El adiestramiento emotivo del que fuimos sujetos en la pantalla de cine, por supuesto que también acontece una y otra vez en un sinfín de fuentes de información que consumimos todos los días. Cuando la tragedia acontece en algún lugar que resulta común a lo que podríamos determinar como el espacio de emotividad por lo propio, se encienden las alarmas, aparece un inusitado sentimiento de empatía por el otro y la atención colectiva se centra en el lugar de los hechos; recibimos “reportes especiales” hora a hora y los encabezados y titulares noticiosos de todo el “mundo” —hago énfasis en las comillas— se afanan en describirnos con el mayor detalle posible lo terrible de los acontecimientos reiterando una y otra vez la misma información y repitiendo hasta al cansancio las mismas imágenes para ilustrar los acontecimientos. Lo cierto es que un atentado terrorista en una metrópoli occidental en el que pierden la vida tres personas puede (pre)ocuparnos por semanas, mientras que otro atentado terrorista perpetrado en alguna ciudad de Medio Oriente, en el que mueran más de cien personas, apenas y merece una mención dentro de nuestros espacios informativos, dado que sucedió en aquel lugar distante que podríamos definir como el espacio de indiferencia por lo ajeno.[1]

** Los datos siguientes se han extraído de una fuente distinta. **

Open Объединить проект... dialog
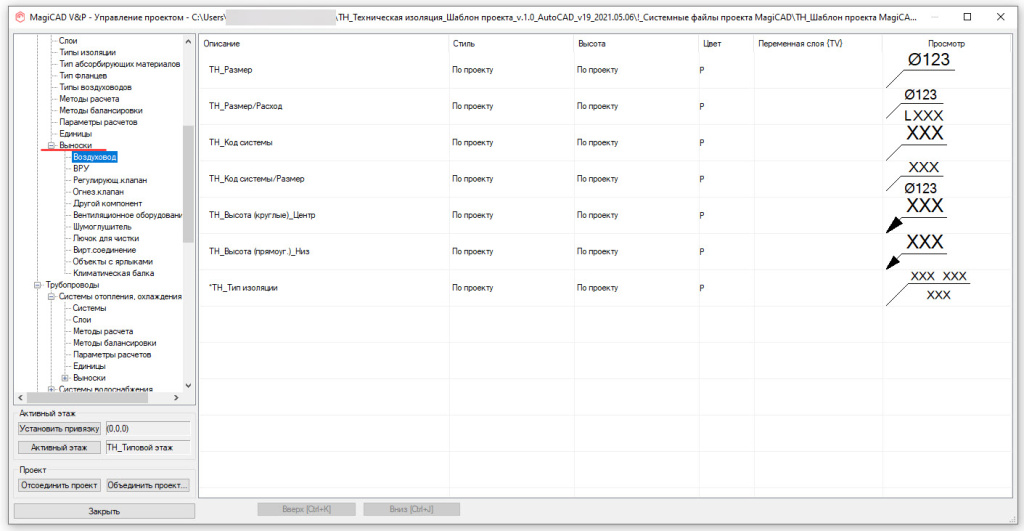1024x531 pixels. point(148,485)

Retomando el ámbito cinematográfico y el papel de sus realizadores como artífices de un marco de nuestro involucramiento emotivo, podríamos intuir que la autoría de arcos narrativos y de imágenes cinematográficas per se, generan una especie de membrana que recubre la mirada del espectador y que determina los criterios de “pegajosidad sígnica” al momento que observamos una cinta.  Al respecto del modelo de “signos pegajosos”, Sara Ahmed señala que:

El lenguaje funciona como una forma de poder en las que las emociones alinean a unos cuerpos con otros —y pegan diferentes figuras con otras— a partir de la manera en la que nos mueven. (2004, p. 293)

Tomando como referencia tales reflexiones, si la experiencia perceptiva cinematográfica desemboca en una emotividad trascendente, pone de manifiesto una clara relación de poder entre realizadores y espectadores, en la que, además, aparece —aunque de manera simulacra— una suerte de dimensión corporal con la que se generan relaciones de contacto y distancia hacia las subjetividades de la pantalla.

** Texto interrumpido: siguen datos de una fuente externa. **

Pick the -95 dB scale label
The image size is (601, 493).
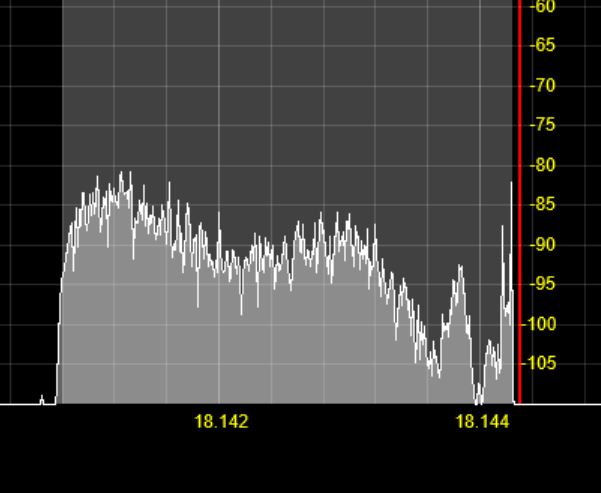point(543,284)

Si llevamos tal dimensión corporal a partir de la experiencia cinematográfica a sus últimas consecuencias, podríamos encontrar que a partir de ciertas dinámicas en las que se produzcan proximidades extremas (súbitas e incluso violentas), se podrían llegar a presentar hematomas a partir de la fuerza del impacto o hasta incisiones si son “filosas”, llegando incluso a encarnarse bajo nuestra “piel” ¿Sanaríamos pronto de esas lesiones? ¿Nos dejarían cicatriz? ¿Esas cicatrices serían motivo de vergüenza o serían una especie de kintsugi, justo como señala Ahmed? (2004, p.304)


REFERENCIAS
Ahmed, S. (2004). La política cultural de las emociones. México: CIEG-UNAM.
Butler, J. (2010). Marcos de guerra. Las vidas lloradas. Ciudad de México: Paidós.

[1] Para una reflexión futura, podría resultar interesante el análisis de las imágenes de la tragedia a partir de la noción de lo propio y lo ajeno. Se podría trazar una genealogía de los modelos de representación de los cuerpos y las subjetividades en eventos trágicos para identificar cómo se han determinado los valores arquetípicos del sufrimiento en la alteridad.